[Begin Data to process]

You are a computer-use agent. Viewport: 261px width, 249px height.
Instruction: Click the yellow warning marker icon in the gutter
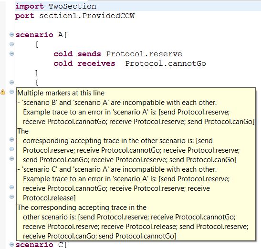point(3,92)
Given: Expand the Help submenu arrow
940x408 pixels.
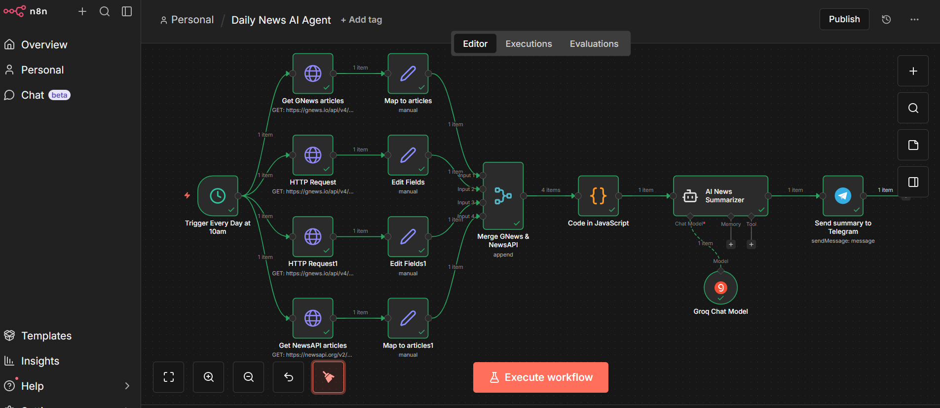Looking at the screenshot, I should pyautogui.click(x=127, y=386).
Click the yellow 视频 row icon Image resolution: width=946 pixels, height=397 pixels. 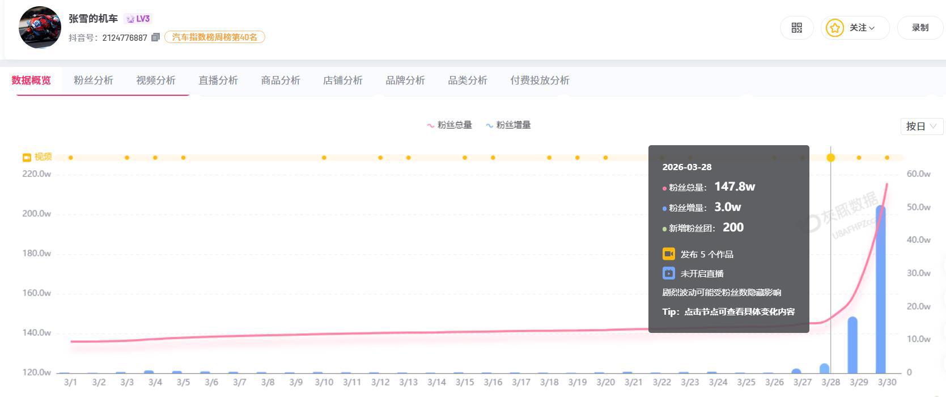(26, 157)
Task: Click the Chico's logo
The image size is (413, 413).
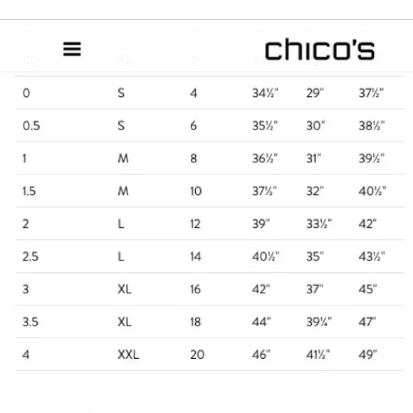Action: 320,49
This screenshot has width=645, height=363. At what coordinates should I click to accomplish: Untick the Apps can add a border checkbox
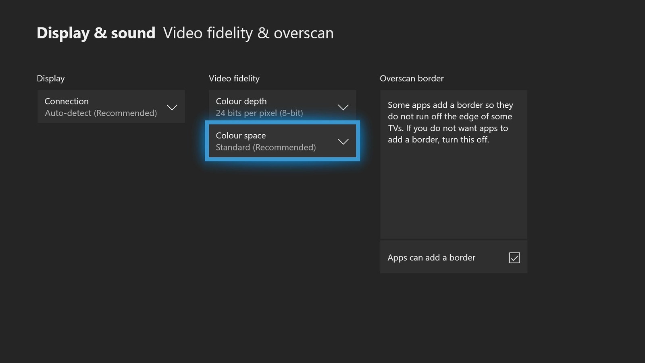(x=514, y=258)
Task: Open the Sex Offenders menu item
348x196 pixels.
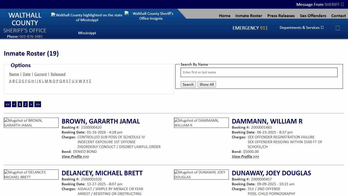Action: coord(313,16)
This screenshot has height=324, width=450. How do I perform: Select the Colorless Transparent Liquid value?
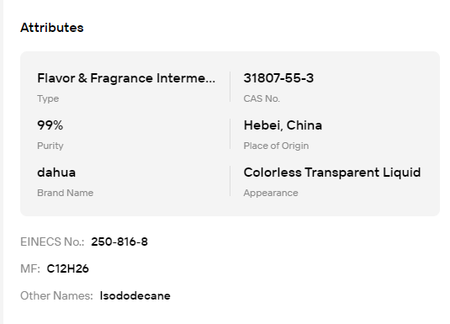click(332, 173)
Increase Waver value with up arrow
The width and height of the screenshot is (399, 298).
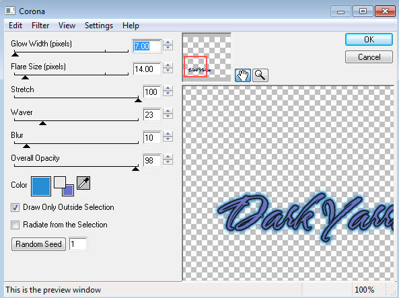168,111
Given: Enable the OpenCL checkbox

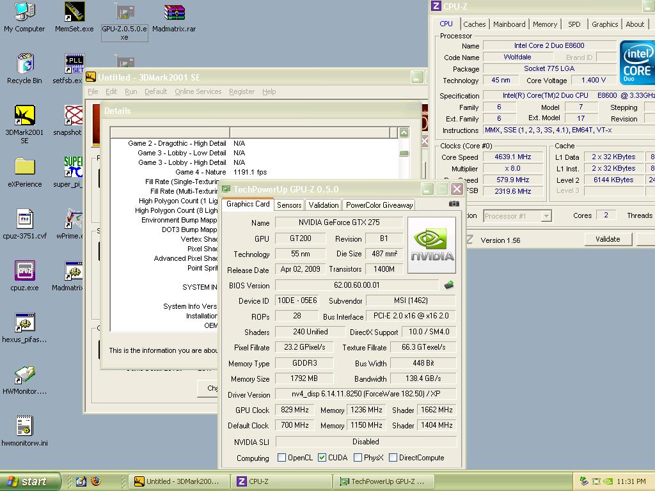Looking at the screenshot, I should tap(281, 458).
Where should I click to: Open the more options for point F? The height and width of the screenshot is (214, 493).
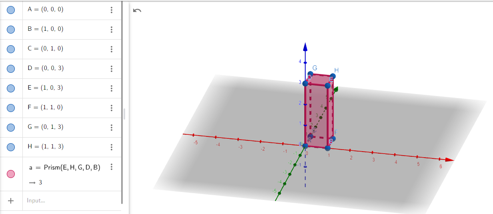coord(112,108)
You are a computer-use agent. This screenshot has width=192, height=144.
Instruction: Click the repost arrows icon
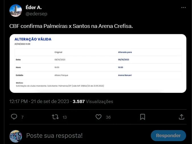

[End Data to process]

Copy the records from the line with "Increase Waver value with up arrow" through the end of the records, renaming "checkbox" to "check box" and changing nothing else. Leave the pictures out.

Increase Waver value with up arrow
The width and height of the screenshot is (399, 298).
168,111
Given: Enable the OpenCL check box

Looking at the screenshot, I should tap(281, 458).
Where should I click to: Open the more options for point F? The height and width of the screenshot is (214, 493).
coord(112,108)
You are a computer-use agent. This screenshot has width=192, height=144.
Instruction: Click the repost arrows icon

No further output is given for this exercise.